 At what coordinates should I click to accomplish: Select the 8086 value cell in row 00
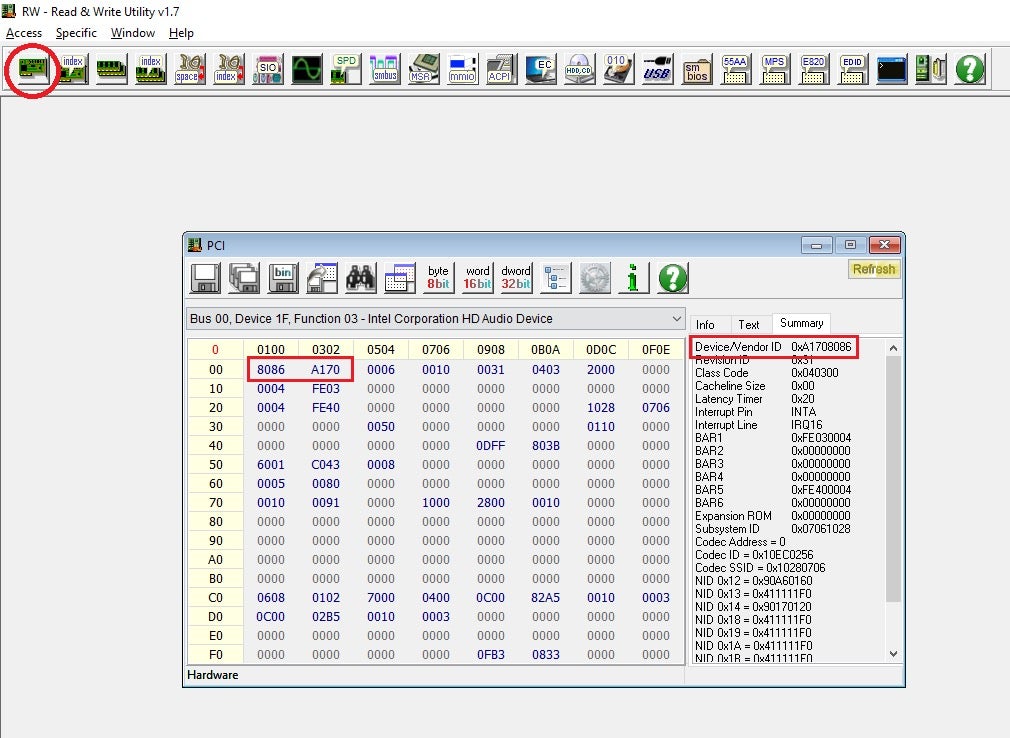click(x=271, y=369)
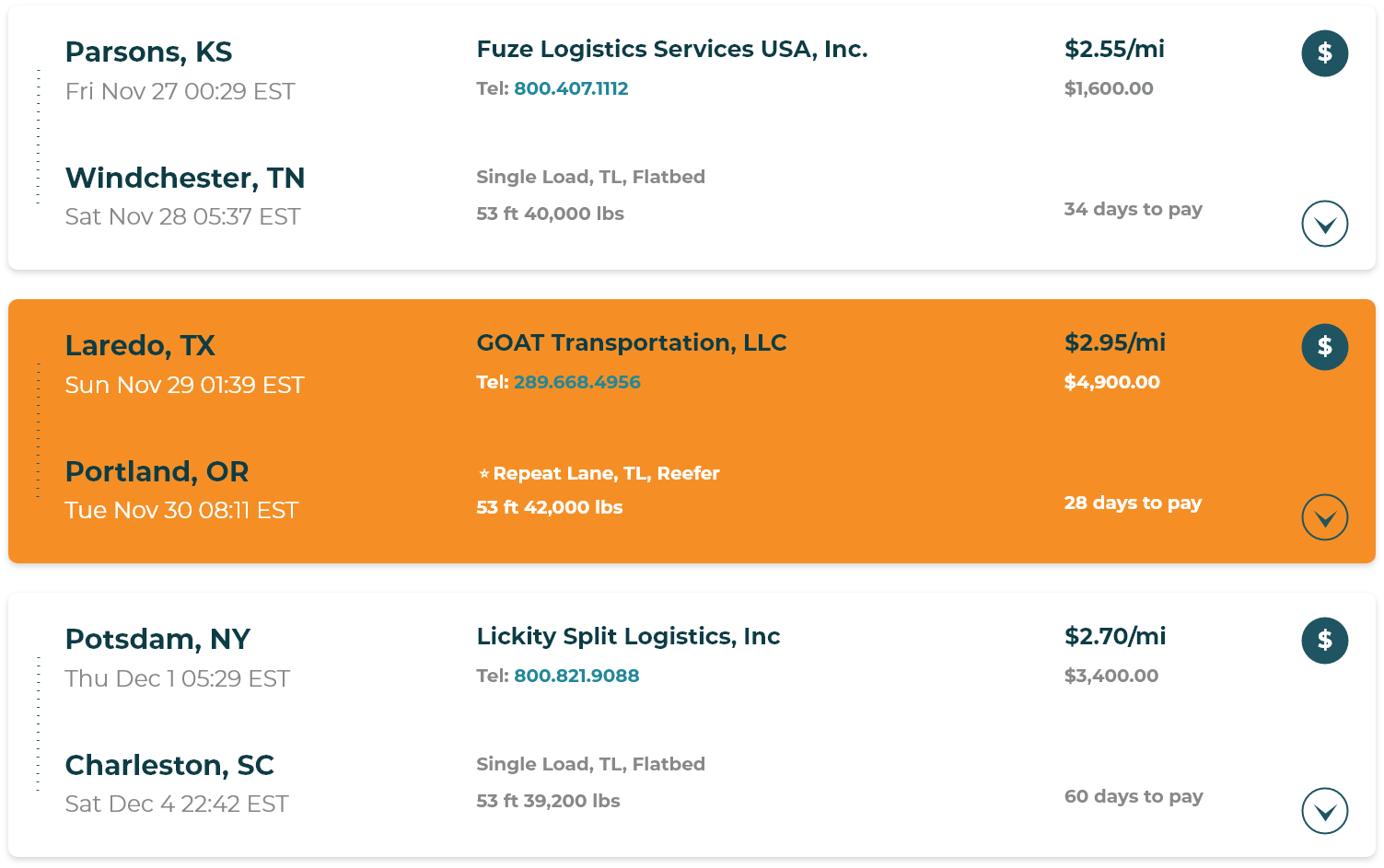This screenshot has width=1384, height=868.
Task: Click dollar icon on Fuze Logistics load
Action: pos(1324,53)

===============

*WHAT YOU HAVE TO DO*. Your reply should hold only the records, duplicated exactly, without any image.

*RESPONSE TO THIS TASK*.
 At what coordinates should I click to accomplish: Select the 8086 value cell in row 00
click(x=271, y=369)
This screenshot has width=1384, height=868.
Task: Click dollar icon on Fuze Logistics load
Action: pos(1324,53)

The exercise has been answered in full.